VPB 54.54

(Arrêt de la Cour eur. DH du 23 octobre 1990, affaire Huber, Série A 188)

Fall Huber. Verletzung der EMRK durch die sukzessive Ausübung von Instruktions- und Verfolgungsfunktionen.

Art. 5 § 3 EMRK. Begriff des gesetzlich zur Ausübung richterlicher Funktionen ermächtigten Beamten.

Das Erfordernis der Unparteilichkeit ist nicht erfüllt, wenn der Beamte, der über die Haft entscheidet, in den weiteren Verfahrensabläufen als verfolgende Partei intervenieren kann (vorliegend Zürcher Bezirksanwalt, der die Verhaftung einer Person anordnete und in der Folge die Anklageschrift verfasste; Änderung der Rechtsprechung?).

Art. 50 EMRK. Zusprechung einer gerechten Entschädigung für Partei- und Verfahrenskosten, unter Ausschluss von materiellem Schaden und Genugtuung, welche letztere sich aus dem Urteil des Gerichtshofes selbst ergibt.

Affaire Huber. Violation de la CEDH par l'exercice successif de fonctions d'instruction et de poursuite.

● ● ● ● ●

→ **CONSIGNE DONNÉE 1**: Affichez le passage du résumé de l'affaire Huber qui va de « Art. 50 EMRK. » jusqu'à « et de poursuite. ».
→ **CONSIGNE DONNÉE 2**: Dans le listing, substituez « State » à « County » sur le passage allant de la ligne contenant « At what coordinates » jusqu'à la fin du listing, et restituez uniquement ces lignes, sans autre modification.

→ **LISTING FOURNI**:
● ● ● ● ●

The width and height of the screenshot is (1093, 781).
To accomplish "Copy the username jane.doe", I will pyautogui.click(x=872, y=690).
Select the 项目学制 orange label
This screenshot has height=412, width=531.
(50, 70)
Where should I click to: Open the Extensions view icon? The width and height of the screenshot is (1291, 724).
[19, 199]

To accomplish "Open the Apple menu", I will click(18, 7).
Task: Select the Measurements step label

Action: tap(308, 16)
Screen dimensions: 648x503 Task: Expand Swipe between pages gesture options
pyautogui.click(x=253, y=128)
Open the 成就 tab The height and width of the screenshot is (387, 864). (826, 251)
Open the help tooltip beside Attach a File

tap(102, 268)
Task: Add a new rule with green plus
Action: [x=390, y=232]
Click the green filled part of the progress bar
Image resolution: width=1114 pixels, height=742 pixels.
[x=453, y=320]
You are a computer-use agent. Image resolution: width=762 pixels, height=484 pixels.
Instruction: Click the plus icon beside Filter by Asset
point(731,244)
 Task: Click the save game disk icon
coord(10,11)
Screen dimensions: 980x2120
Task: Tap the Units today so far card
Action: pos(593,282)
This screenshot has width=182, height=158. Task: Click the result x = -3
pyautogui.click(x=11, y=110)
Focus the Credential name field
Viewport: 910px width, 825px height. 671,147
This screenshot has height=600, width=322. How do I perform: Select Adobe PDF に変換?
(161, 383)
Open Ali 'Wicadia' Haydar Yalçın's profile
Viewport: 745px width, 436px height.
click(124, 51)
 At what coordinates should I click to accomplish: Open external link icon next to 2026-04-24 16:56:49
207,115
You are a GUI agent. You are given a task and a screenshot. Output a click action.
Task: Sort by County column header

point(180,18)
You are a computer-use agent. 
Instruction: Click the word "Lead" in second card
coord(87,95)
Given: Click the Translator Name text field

● ● ● ● ●

→ **RÉPONSE CORRECTE 1**:
Art. 50 EMRK. Zusprechung einer gerechten Entschädigung für Partei- und Verfahrenskosten, unter Ausschluss von materiellem Schaden und Genugtuung, welche letztere sich aus dem Urteil des Gerichtshofes selbst ergibt.

Affaire Huber. Violation de la CEDH par l'exercice successif de fonctions d'instruction et de poursuite.

→ **RÉPONSE CORRECTE 2**:
 At what coordinates should I click to accomplish: Open external link icon next to 2026-04-24 16:56:49
207,115
You are a GUI agent. You are given a task and a screenshot. Output a click action.
Task: Sort by State column header

point(180,18)
You are a computer-use agent. 
Instruction: Click the word "Lead" in second card
coord(87,95)
Given: Click the Translator Name text field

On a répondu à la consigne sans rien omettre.